Dann folgte vor nicht langer Zeit die Erkenntnis, die durch die Neurowissenschaftler sogar sichtbar gemacht werden konnte:: Entscheidungen fällen wir mit unserem Unbewussten, aus dem Bauch heraus. Ein Halbschrei ging durchs Beratungsvolk: Aha, die Entscheidungswelt ist doch nicht verstandesmäßig platt – oder anders ausgedrück: eine Scheibe, sondern nein, sie ist rund, sozusagen bauchrund, da Entscheidungen aus dem Bauch heraus gefällt werden.

Also lautete die Botschaft an die entscheidungssuchende Menschheit: Hört auf euren Bauch, DER hat den entscheidenden Anteil an euren Entscheidungen – und somit dem Wohl und Wehe eures Lebens.

Ich halte es mittlerweile eher mit denjenigen, die zu beweisen suchen, dass Verstand und Intuition Hand in Hand gehen, dass erfolgreiche Entscheider und kreative Menschen, sich eines ganzen Systems bedienen, das auf Wissen und Erfahrung beruht – und die weit mehr als aus einer kleinen Entscheidungserdkugel besteht. Diese innere Weisheit fließt in alle Entscheidungs- und Schaffensprozesse ein. Dirigent dabei sind wohl unsere Gefühle und unser Emotionales Erfahrungsgedächtnis, auf die und das wir nur begrenzt bewussten Zugriff haben.

Misstrauisch bin und bleibe ich Ratgebern und Gurus gegenüber, die glauben, DIE Weisheit, DIE Erkenntnis, die einfache Lösung parat zu haben und sie Ratsuchenden als Bibel verkaufen wollen.

Der Kontakt mit Wissenschaftlern/Wissenschaftlerinnen hat mich gelehrt, dass die seriösen unter ihnen sich immer der Tatsache bewusst sind, dass Wissen immer nur Teilwissen ist, dass Wissen immer nur JETZT-Wissen ist – und das jeden Tag neue Erkenntnisse die Theorien, die sie zu beweisen suchen oder auch schon beweisen können, ihre Weltsicht oder in diesem Fall ihre Entscheidungskriteriensicht revolutionieren können.

Ratgebern, Büchern, Coaches, Beratern, Therapeuten, Ärzten (und ihren weiblichen Formen) die unreflektiert genau zu wissen meinen, wie „es“ geht, und mit dieser Haltung auf Menschen losgehen, stehe ich mehr als skeptisch gegenüber.

Wer mit Menschen, die Rat suchen, arbeitet, hat eine hohe Verantwortung. Der sind sich m.E. viele auf dem Ratgeber- und Beratungsmarkt nicht bewusst, was bedauernswert bis gefährlich ist und diejenigen in Misskredit bringt, die einen anderen Berufsethos haben.

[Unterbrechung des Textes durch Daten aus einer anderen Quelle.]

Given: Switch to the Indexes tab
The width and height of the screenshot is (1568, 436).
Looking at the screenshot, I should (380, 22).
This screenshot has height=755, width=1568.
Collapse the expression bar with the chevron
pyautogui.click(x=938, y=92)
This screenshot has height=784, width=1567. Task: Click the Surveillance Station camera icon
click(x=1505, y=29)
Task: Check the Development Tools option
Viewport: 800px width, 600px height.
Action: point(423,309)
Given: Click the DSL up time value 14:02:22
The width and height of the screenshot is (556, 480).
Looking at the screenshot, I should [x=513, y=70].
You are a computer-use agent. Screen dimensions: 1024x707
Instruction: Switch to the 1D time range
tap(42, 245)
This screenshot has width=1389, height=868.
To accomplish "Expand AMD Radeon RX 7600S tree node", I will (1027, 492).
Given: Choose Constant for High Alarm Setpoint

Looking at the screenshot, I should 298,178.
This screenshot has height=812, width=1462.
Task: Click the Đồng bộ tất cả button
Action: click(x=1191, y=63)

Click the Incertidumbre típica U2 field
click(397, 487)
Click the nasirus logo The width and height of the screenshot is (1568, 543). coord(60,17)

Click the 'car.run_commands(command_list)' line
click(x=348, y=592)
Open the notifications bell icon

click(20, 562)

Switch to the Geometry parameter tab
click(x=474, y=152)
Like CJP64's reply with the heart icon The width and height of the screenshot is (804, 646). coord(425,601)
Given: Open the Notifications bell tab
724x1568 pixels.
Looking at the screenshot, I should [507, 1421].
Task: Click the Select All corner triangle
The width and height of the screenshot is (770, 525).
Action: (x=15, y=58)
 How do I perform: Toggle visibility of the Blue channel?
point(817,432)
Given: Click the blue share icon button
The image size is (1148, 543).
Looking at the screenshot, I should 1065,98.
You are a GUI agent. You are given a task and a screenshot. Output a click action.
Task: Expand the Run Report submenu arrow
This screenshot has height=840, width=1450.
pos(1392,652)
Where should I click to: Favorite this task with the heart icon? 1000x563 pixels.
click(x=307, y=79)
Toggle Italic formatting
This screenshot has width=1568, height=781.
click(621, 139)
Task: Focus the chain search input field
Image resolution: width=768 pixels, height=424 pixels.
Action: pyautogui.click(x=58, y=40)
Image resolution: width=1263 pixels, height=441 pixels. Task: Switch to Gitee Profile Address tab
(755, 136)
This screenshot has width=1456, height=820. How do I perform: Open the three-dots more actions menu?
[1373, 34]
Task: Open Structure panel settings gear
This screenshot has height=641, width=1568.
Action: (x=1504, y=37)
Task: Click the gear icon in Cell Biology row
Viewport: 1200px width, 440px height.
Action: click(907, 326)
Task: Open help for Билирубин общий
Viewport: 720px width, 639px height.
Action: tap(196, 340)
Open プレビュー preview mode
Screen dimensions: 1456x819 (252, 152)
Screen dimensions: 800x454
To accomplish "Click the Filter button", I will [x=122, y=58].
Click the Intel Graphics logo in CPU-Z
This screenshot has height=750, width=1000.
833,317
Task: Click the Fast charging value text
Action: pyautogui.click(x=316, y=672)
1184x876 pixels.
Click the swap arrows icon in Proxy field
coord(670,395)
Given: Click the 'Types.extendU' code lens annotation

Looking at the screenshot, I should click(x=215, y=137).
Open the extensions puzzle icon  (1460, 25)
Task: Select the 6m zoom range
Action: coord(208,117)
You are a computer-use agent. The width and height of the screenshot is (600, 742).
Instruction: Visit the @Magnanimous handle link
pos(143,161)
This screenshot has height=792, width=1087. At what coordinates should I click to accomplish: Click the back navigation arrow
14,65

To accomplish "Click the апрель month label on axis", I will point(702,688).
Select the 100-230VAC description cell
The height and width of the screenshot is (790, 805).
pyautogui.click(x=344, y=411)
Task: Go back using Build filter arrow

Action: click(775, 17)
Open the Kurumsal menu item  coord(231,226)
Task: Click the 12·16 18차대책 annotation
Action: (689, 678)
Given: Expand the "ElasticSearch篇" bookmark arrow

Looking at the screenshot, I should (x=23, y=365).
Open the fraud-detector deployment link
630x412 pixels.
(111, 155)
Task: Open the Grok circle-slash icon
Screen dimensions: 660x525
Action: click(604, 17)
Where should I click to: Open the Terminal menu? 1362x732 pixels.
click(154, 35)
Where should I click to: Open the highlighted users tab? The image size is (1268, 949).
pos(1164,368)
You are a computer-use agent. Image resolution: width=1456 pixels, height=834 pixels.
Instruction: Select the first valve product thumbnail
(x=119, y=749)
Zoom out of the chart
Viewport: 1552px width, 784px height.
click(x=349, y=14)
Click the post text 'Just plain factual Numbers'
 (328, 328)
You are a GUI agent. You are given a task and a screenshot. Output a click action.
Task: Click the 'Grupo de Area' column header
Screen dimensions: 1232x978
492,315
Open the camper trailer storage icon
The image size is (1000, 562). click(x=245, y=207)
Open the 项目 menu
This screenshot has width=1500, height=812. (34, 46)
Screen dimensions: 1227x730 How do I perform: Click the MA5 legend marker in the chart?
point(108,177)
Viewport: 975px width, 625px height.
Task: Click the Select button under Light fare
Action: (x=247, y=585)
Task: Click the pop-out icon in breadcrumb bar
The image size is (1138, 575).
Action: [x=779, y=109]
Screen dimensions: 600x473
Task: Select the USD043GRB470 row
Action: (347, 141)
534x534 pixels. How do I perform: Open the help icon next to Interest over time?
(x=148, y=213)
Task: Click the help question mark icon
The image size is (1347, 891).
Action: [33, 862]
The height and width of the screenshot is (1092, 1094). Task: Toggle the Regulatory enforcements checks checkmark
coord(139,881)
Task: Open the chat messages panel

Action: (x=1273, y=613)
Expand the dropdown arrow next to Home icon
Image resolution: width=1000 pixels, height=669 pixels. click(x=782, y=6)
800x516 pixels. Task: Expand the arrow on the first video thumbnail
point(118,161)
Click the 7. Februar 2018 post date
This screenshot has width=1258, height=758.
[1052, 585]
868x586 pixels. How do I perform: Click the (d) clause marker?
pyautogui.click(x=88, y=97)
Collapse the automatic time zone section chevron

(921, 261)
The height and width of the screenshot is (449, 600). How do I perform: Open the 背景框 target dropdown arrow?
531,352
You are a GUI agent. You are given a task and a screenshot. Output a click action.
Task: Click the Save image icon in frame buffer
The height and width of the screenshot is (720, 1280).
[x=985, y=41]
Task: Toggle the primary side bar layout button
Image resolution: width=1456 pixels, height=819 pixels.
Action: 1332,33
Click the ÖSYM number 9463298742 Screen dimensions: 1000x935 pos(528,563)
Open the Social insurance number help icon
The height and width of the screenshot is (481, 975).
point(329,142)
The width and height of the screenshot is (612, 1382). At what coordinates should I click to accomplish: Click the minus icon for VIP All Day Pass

Mein Rat an Hilfesuchende lautet daher: bevor du dich entscheidest, dich jemandem anzuvertrauen: Trau, schau wem! Und höre auf deinen Bauch UND deinen Verstand. Wir haben nämlich beides zur Verfügung.

Weiterführende Literatur: z.B. Intuition – Die Weisheit der Gefühle von Herald Traufetter, rororo-Sachbuch 62289.